When is the last time you saw anybody go to church on an American situation comedy or drama? Even back in the old days when almost everybody still went to church (I know: I was there!), you would never have known it from watching Ozzie and Harriett or Leave it to Beaver or Happy Days. I think I know why. It’s not because of nasty atheists and secularists. It’s because of commercialism, profits. If they show the family going to a Protestant church, Roman Catholics won’t react positively, and vice versa and so on, so in order to keep selling their products and keep their ratings up, they choose to ignore religion entirely. That’s my theory. Regarding Christian Orthodoxy on America radio or TV… forget it. The reason, of course, is that despite our claims to have 6 million members, our participating membership is probably a little over 2 million, if that – negligible for commercial purposes.

In America we can now find Orthodoxy on the internet. But beware. Some websites are Orthodox, and some are “Orthodox”, in you take my point. Don’t believe everything you read about the Church. Some of what is on the internet is accurate and superb. Some consists of “alternate facts”, the modern equivalent of the gossip passed over the back fence. My advice is: Stick to the sites you know and trust.

And now we do have something like Greek Orthodox radio in America. (The following is not a paid commercial. I’m not paid. This is a heartfelt endorsement.) Thank God for Ancient Faith Ministries. Probably you know all this, since you’re already here, but on Ancient Faith Radio you can find genuine Orthodox teaching and music, both live and in a gazillion podcasts. (The podcasts of Father Tom Hopko – memory eternal! – got me through some really rough spots health-wise last year.) Ancient Faith also has some excellent blogs – had you noticed?! Ancient Faith is a dependable source of authentic Orthodoxy in America, of professional quality, doing a marvelous work of supporting those who are already Orthodox, and of making Orthodoxy accessible in a way non-Orthodox Americans can grasp. Our Antiochian Metropolitan Philip used to proclaim: “Come home, America! Come home to the faith of Peter and Paul!” This is the mission of Ancient Faith Ministries. Please listen! Please read! Please contribute and keep Ancient Faith going!
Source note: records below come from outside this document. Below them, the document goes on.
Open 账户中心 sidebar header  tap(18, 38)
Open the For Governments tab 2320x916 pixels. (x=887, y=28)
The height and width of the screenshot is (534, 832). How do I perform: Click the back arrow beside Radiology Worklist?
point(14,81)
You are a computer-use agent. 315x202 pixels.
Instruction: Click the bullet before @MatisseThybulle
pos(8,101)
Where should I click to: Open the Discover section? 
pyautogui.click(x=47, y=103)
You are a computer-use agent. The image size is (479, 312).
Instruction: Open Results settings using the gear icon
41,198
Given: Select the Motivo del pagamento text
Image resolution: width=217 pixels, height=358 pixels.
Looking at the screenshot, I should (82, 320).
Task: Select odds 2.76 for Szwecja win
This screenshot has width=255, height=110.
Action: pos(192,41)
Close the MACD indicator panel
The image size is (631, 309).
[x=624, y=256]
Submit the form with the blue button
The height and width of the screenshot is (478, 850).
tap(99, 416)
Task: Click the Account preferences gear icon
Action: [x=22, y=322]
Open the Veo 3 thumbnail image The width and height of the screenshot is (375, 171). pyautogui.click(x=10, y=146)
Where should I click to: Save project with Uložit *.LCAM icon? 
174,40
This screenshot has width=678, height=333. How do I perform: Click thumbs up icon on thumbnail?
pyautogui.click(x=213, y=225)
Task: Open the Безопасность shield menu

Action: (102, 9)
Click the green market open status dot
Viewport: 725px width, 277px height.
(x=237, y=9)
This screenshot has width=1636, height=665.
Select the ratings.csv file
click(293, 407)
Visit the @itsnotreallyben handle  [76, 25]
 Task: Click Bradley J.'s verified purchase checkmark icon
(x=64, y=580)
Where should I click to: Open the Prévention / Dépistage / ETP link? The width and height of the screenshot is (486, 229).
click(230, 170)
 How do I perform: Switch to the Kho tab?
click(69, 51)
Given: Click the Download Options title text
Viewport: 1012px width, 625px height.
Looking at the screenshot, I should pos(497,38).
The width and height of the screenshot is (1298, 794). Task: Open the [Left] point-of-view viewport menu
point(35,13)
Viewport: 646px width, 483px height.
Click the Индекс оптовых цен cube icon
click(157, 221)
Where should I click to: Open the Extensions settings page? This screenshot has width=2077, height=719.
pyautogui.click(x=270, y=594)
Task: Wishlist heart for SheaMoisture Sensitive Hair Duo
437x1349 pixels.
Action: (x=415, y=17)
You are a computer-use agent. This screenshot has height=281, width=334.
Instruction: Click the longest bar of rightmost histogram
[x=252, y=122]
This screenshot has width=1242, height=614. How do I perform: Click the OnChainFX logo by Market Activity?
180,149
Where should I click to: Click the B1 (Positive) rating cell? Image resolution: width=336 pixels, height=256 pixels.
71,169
Next week we begin 3 or 4 weeks of stories on a theme of the May calendar: the First Ecumenical Council and the saints connected with it.  1) Saint Constantine the Great whose feast day is May 21.  2) The Fathers of the First Ecumenical Council commemorated on the Sunday after Ascension, May 28 this year.  3) Saint Athanasios the Great, honored on May 2.

 

3 thoughts on “12. My Travels: 2004 – Did St. Nektarios do it again? plus some comments on Religion on TV, Radio & the Internet

  1. “an icon of the holy angels in the control room of a radio tower”
    Something to do with combatting the aerial demons?
    I love your posts, Father. Keep ’em coming.

      1. And the answer is: Angel (angelos in Greek) means “messenger”. As the holy angels carry messages to us invisibly, so radio waves carry messages to us invisibly. Who knows? Maybe all radio waves are carried by the holy angels?